SLAS Discovery Volume 39 debuts AI-powered workflows and massive proteome datasets to accelerate drug development

New research from SLAS Discovery introduces the Binder2030 dataset and label-free AI imaging to accelerate cancer and parasitic disease drug development.

By: AXL Media

Published: Apr 30, 2026, 9:22 AM EDT

Source: Information for this report was sourced from EurekAlert!

Next-Generation Tools for Challenging Targets

The Society for Laboratory Automation and Screening (SLAS) has released Volume 39 of its flagship journal, SLAS Discovery, featuring research aimed at modernizing the drug discovery pipeline. The new volume focuses on four primary areas: AI-assisted live-cell imaging, covalent fragment identification, parasitic disease assays, and large-scale proteome datasets. By integrating artificial intelligence and mass spectrometry, these studies address the logistical bottlenecks that often slow the transition from laboratory research to clinical application, particularly for complex diseases like cancer and Chagas disease.

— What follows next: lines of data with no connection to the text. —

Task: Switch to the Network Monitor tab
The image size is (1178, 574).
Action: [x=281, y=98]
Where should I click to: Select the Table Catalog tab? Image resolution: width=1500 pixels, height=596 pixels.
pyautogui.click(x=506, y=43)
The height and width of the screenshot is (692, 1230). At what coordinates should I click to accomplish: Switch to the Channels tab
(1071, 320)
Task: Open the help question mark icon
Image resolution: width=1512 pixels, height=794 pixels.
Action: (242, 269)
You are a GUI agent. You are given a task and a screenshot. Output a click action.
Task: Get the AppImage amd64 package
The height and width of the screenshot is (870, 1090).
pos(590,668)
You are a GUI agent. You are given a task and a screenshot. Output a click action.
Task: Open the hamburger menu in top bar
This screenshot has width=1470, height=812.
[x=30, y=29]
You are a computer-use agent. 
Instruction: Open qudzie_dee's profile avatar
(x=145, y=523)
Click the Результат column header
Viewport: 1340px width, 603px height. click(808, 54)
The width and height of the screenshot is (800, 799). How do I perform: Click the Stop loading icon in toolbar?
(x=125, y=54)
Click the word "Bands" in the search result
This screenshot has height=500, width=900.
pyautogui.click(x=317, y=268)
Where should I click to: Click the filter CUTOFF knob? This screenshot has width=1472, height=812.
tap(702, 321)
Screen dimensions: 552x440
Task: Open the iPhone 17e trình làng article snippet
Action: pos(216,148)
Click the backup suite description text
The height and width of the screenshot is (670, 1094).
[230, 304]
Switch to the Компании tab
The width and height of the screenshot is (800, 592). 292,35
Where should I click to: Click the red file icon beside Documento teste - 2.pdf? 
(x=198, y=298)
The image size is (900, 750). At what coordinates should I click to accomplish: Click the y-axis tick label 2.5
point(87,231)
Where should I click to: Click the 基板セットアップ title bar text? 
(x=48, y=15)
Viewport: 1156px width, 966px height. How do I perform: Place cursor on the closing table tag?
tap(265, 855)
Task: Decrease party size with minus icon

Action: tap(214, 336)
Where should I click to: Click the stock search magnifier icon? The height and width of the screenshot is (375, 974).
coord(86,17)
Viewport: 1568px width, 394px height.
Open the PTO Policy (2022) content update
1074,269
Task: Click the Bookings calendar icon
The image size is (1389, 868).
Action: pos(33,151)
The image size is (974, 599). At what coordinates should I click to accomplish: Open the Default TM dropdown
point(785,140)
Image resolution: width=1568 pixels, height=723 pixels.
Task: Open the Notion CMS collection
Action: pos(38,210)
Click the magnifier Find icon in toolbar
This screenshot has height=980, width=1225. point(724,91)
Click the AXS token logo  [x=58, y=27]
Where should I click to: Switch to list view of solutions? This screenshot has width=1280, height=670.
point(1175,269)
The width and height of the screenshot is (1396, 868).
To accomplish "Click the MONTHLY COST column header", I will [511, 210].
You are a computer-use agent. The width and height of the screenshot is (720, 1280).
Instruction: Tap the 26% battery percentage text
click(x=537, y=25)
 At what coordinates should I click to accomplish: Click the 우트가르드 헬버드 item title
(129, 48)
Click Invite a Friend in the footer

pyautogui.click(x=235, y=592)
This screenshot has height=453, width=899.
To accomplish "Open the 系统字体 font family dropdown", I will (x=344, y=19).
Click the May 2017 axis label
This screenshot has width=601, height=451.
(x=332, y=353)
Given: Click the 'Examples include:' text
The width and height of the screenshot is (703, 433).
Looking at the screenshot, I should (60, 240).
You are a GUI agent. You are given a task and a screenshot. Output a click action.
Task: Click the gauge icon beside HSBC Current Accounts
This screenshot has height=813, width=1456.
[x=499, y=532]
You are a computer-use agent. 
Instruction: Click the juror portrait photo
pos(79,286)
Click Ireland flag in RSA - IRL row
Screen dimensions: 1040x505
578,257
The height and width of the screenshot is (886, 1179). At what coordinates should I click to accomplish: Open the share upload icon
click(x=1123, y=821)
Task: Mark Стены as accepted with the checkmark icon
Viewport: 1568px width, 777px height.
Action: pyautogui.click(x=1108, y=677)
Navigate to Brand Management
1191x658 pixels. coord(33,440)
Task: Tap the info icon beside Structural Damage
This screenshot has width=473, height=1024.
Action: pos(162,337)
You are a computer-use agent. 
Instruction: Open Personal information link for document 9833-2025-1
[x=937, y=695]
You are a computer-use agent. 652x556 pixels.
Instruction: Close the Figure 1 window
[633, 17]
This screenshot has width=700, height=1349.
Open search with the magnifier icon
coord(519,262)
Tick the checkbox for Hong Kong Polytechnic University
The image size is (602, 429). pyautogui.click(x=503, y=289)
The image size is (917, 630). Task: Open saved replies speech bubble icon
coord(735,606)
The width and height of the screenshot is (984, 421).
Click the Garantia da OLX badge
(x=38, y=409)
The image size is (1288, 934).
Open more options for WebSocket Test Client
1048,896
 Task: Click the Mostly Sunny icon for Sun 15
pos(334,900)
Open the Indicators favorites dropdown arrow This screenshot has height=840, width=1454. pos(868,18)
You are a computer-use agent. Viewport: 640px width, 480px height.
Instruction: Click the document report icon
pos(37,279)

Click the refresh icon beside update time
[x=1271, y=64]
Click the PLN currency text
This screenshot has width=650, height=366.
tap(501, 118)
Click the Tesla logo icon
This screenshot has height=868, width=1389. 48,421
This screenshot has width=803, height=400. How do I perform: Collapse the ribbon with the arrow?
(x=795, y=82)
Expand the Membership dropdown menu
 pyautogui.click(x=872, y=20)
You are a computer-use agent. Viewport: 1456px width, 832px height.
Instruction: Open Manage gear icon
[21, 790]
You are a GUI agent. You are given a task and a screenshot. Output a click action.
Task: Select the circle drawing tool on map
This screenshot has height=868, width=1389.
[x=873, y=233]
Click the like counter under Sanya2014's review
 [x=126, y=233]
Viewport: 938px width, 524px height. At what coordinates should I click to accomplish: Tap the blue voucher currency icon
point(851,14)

AI-Driven Live-Cell Imaging Without Labels

A major highlight of the volume is a novel AI-powered workflow designed to analyze T-cell mediated tumor killing. Traditionally, these assays require fluorescent dyes or nuclear labels to track immune cell activity, which can introduce phototoxicity and experimental artifacts. The new brightfield microscopy analysis eliminates the need for these labels, offering a "hands-free" approach that simplifies the workflow while maintaining high consistency. This advancement allows researchers to observe functional activity in immune cell therapeutics more naturally, reducing the risk of segmentation errors and improving the robustness of hit calling in cancer immunotherapy research.

Tackling the MPP8 Protein and Chagas Disease

The volume also reports on specific screening successes for historically difficult targets. Using high-throughput MALDI-TOF mass spectrometry, researchers identified two novel covalent fragments that target the MPP8 protein, a methyl-lysine reader with significant implications for cancer treatment. Simultaneously, another study validated a 384-well high-content imaging assay to combat Trypanosoma cruzi, the parasite responsible for Chagas disease. This multiplexed platform is particularly valuable as it measures both anti-parasitic efficacy and host cell toxicity, providing a safer alternative to the side-effect-prone treatments currently available.